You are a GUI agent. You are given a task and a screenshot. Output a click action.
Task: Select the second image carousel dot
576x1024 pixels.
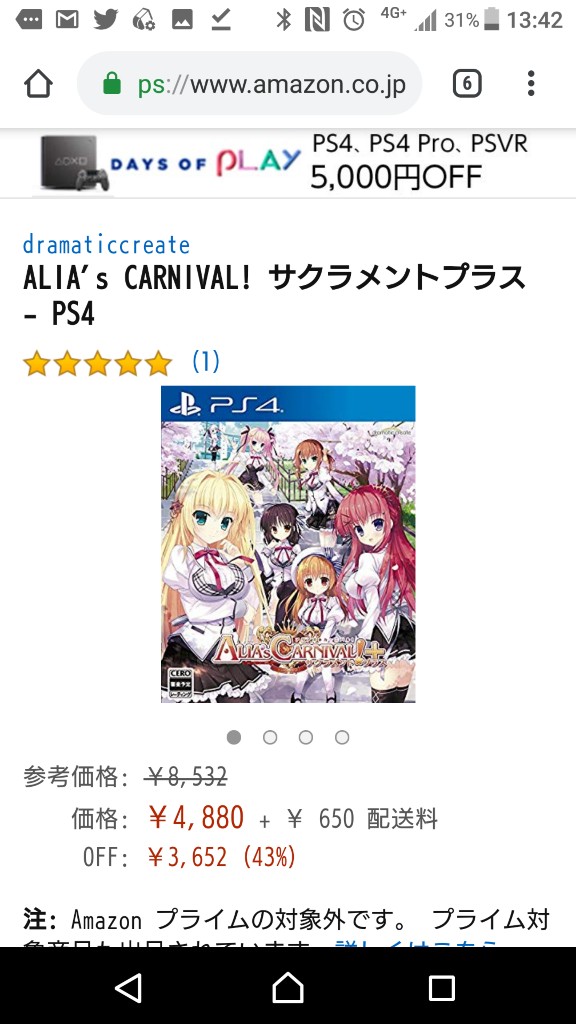click(270, 737)
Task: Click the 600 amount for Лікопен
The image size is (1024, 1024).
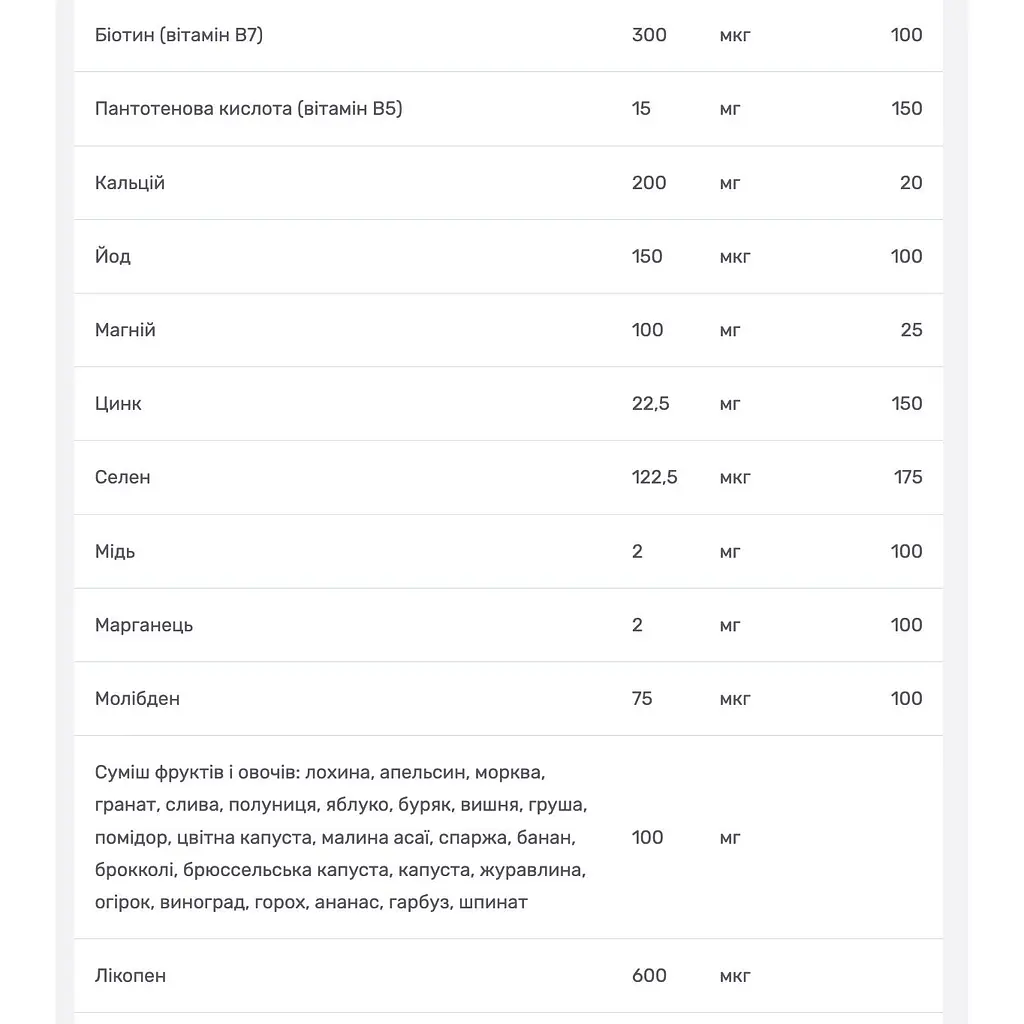Action: (649, 976)
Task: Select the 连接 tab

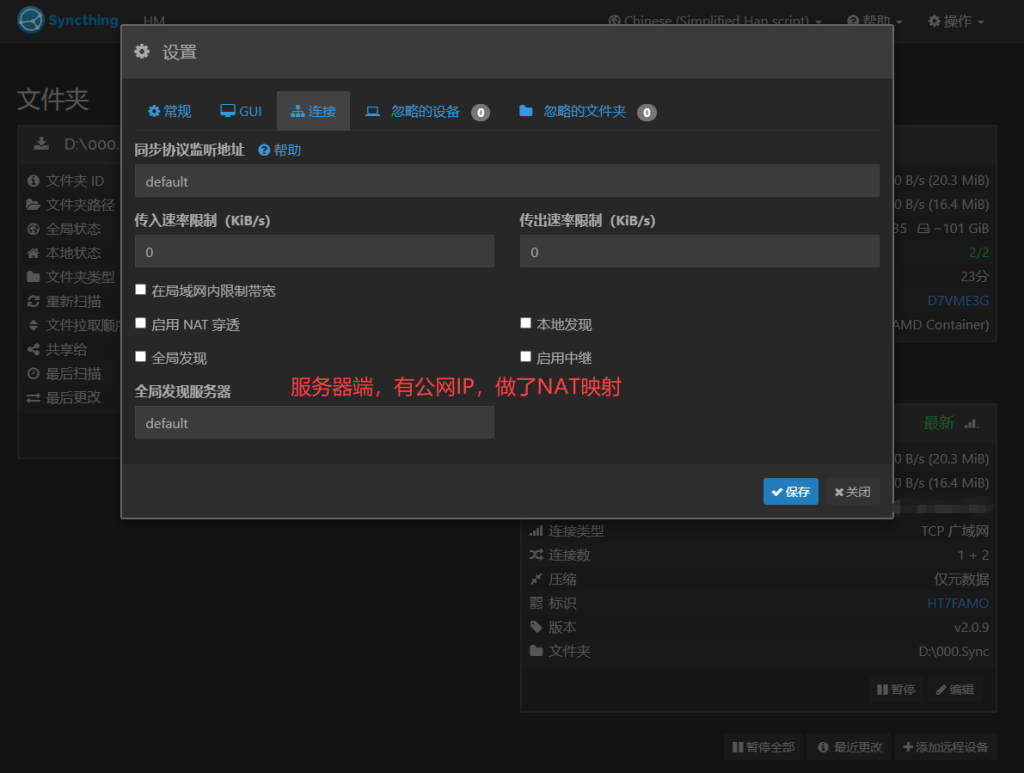Action: [313, 111]
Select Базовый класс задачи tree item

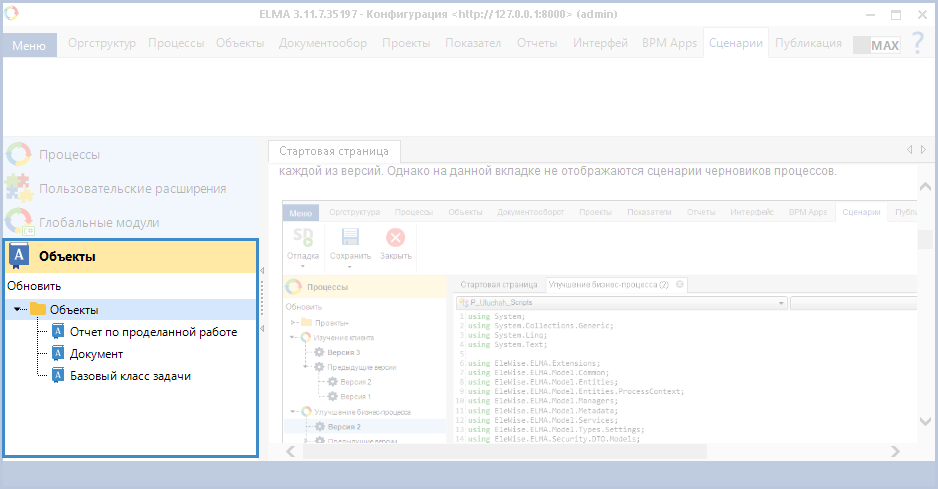pos(129,376)
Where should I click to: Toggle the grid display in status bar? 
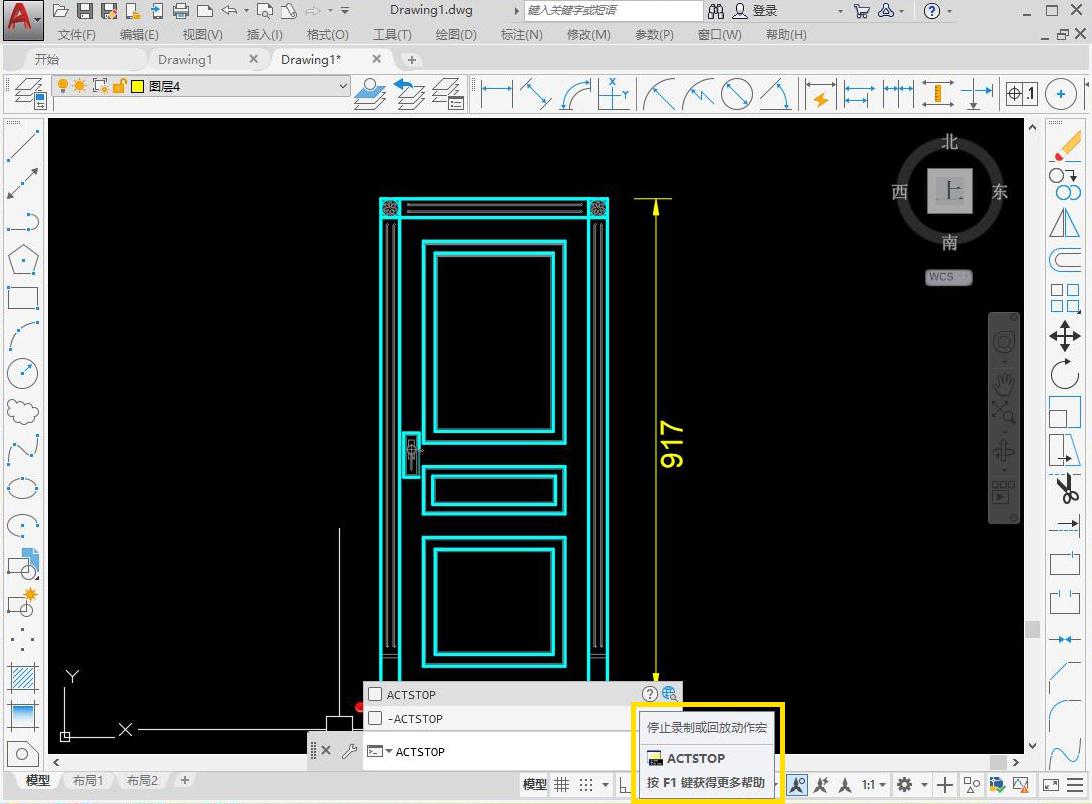pyautogui.click(x=562, y=785)
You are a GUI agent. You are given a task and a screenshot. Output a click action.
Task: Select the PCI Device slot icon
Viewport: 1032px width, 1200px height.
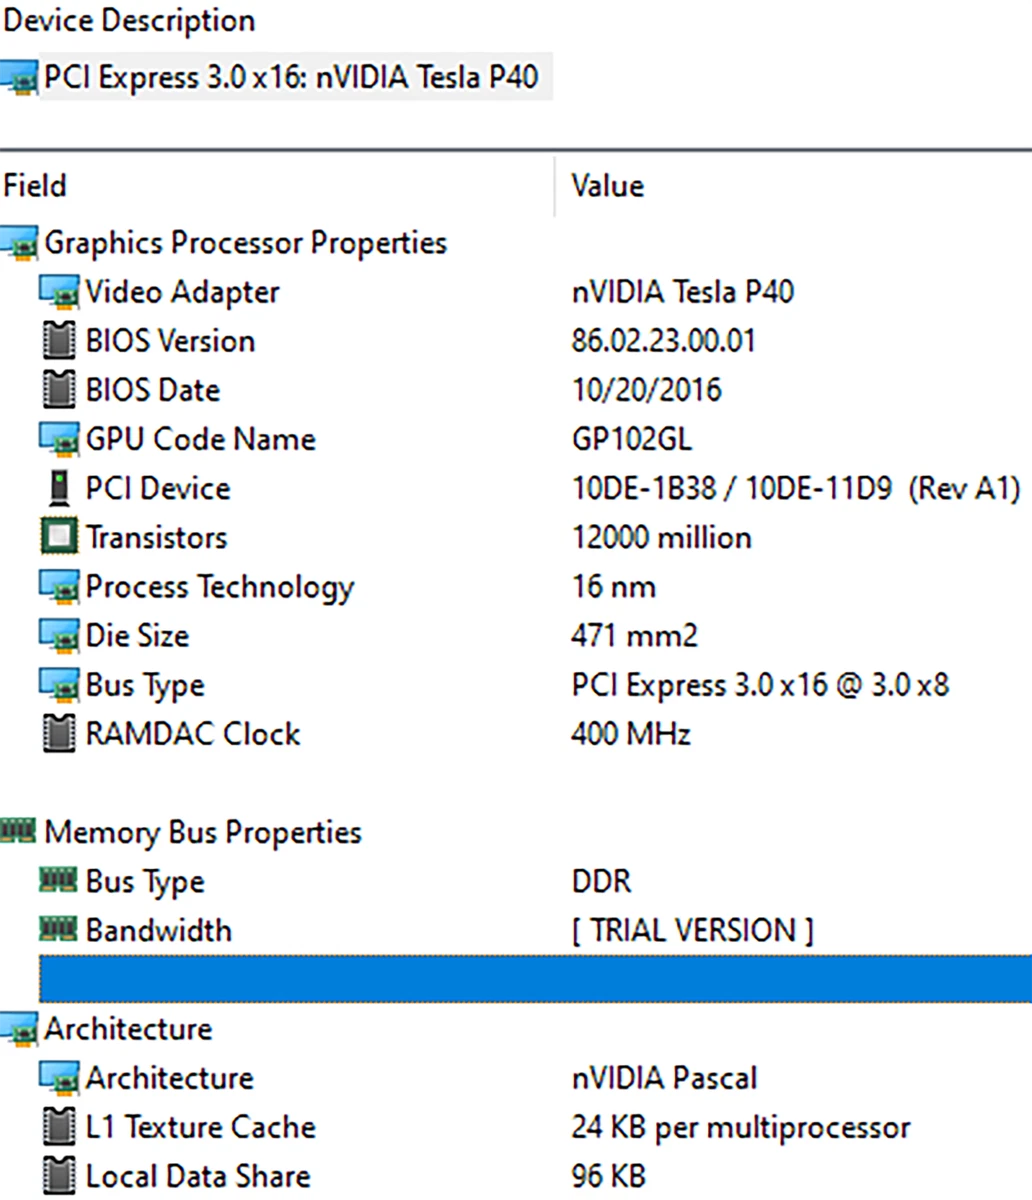(x=60, y=488)

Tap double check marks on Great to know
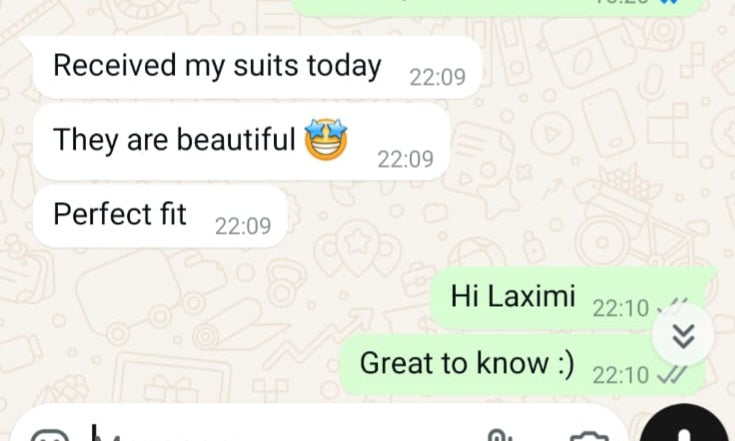pos(671,375)
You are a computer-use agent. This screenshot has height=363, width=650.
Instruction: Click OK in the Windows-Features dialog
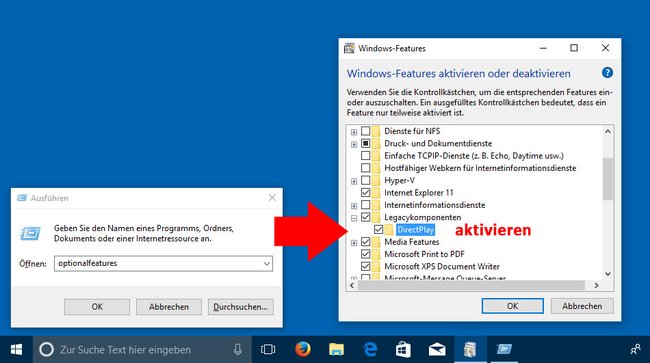tap(512, 306)
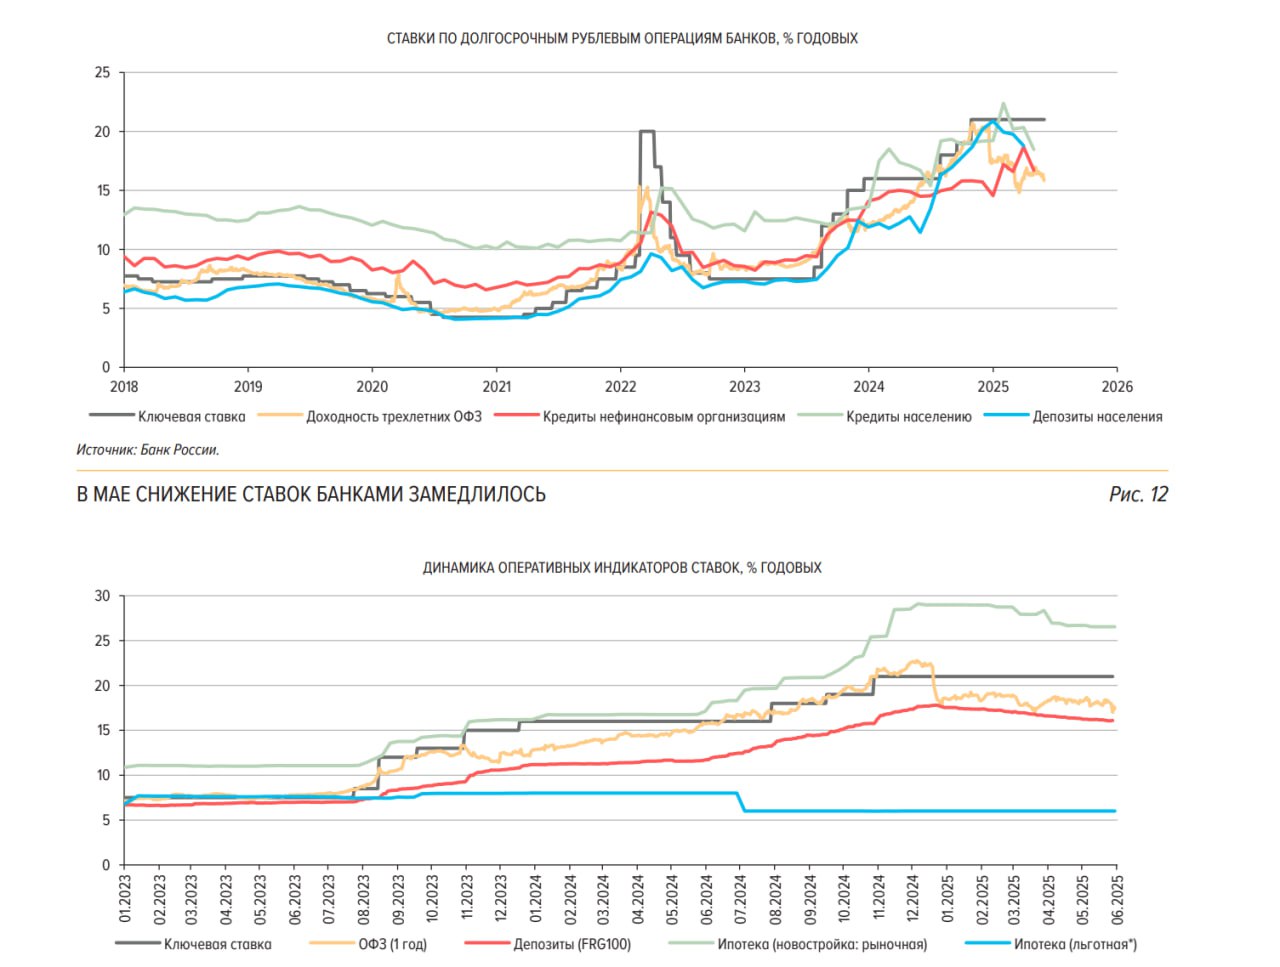Click the Ипотека (новостройка: рыночная) legend label
The height and width of the screenshot is (967, 1280).
[822, 944]
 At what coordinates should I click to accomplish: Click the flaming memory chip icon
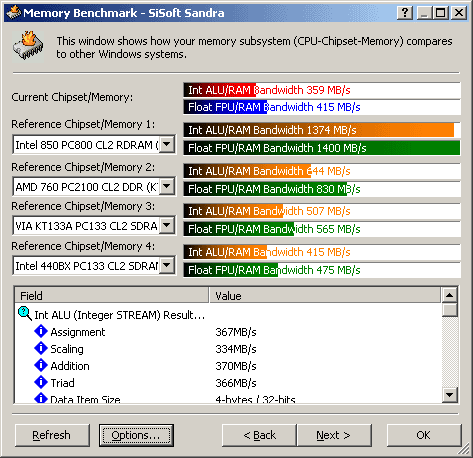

**Problem:**
Find each line above that contains the word "Select" and copy those lines out in full.

**In response:**
Task: Select the second image carousel dot
Task: Select the 连接 tab
Select Базовый класс задачи tree item
Task: Select the PCI Device slot icon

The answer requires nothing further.